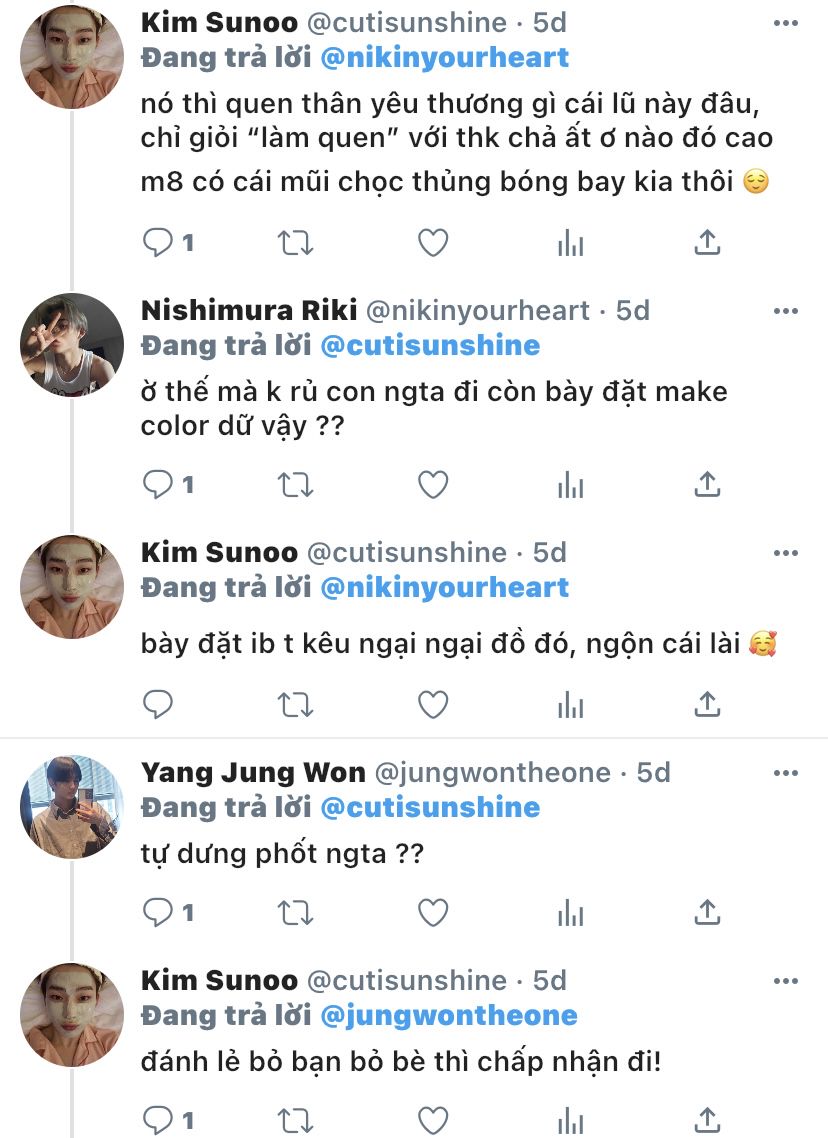View analytics on Kim Sunoo's first tweet

click(570, 242)
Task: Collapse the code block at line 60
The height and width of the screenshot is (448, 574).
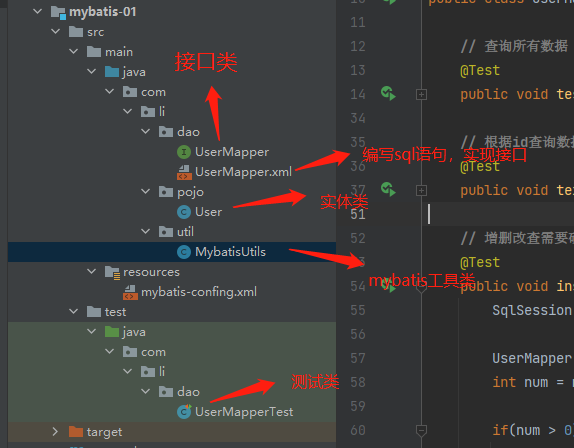Action: 421,430
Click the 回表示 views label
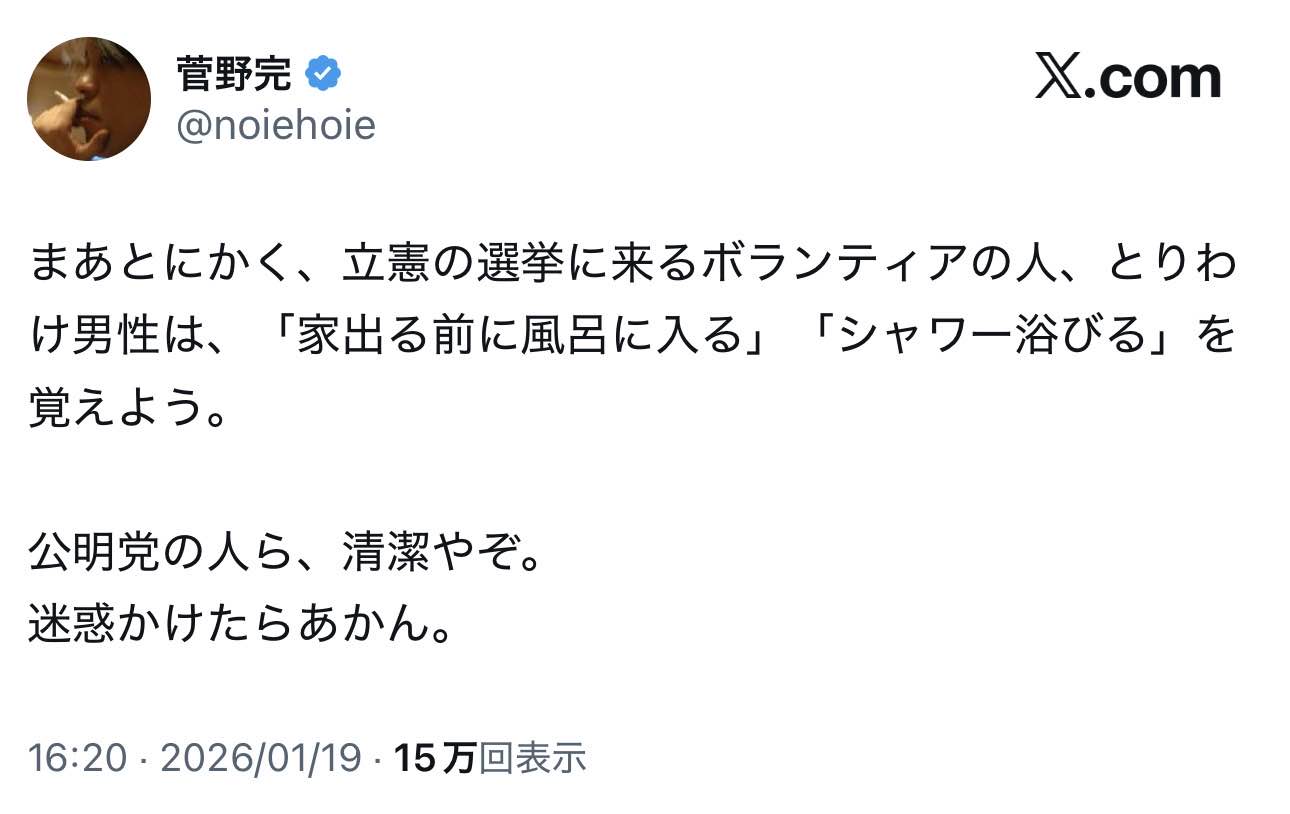This screenshot has width=1290, height=814. click(x=532, y=759)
- - - - - - -
What this task involves
Reproduce every line of the data above word for word, leaving out the pictures.

Expected output
View analytics on Kim Sunoo's first tweet

click(570, 242)
Task: Collapse the code block at line 60
The height and width of the screenshot is (448, 574).
Action: 421,430
Click the 回表示 views label
This screenshot has width=1290, height=814. click(x=532, y=759)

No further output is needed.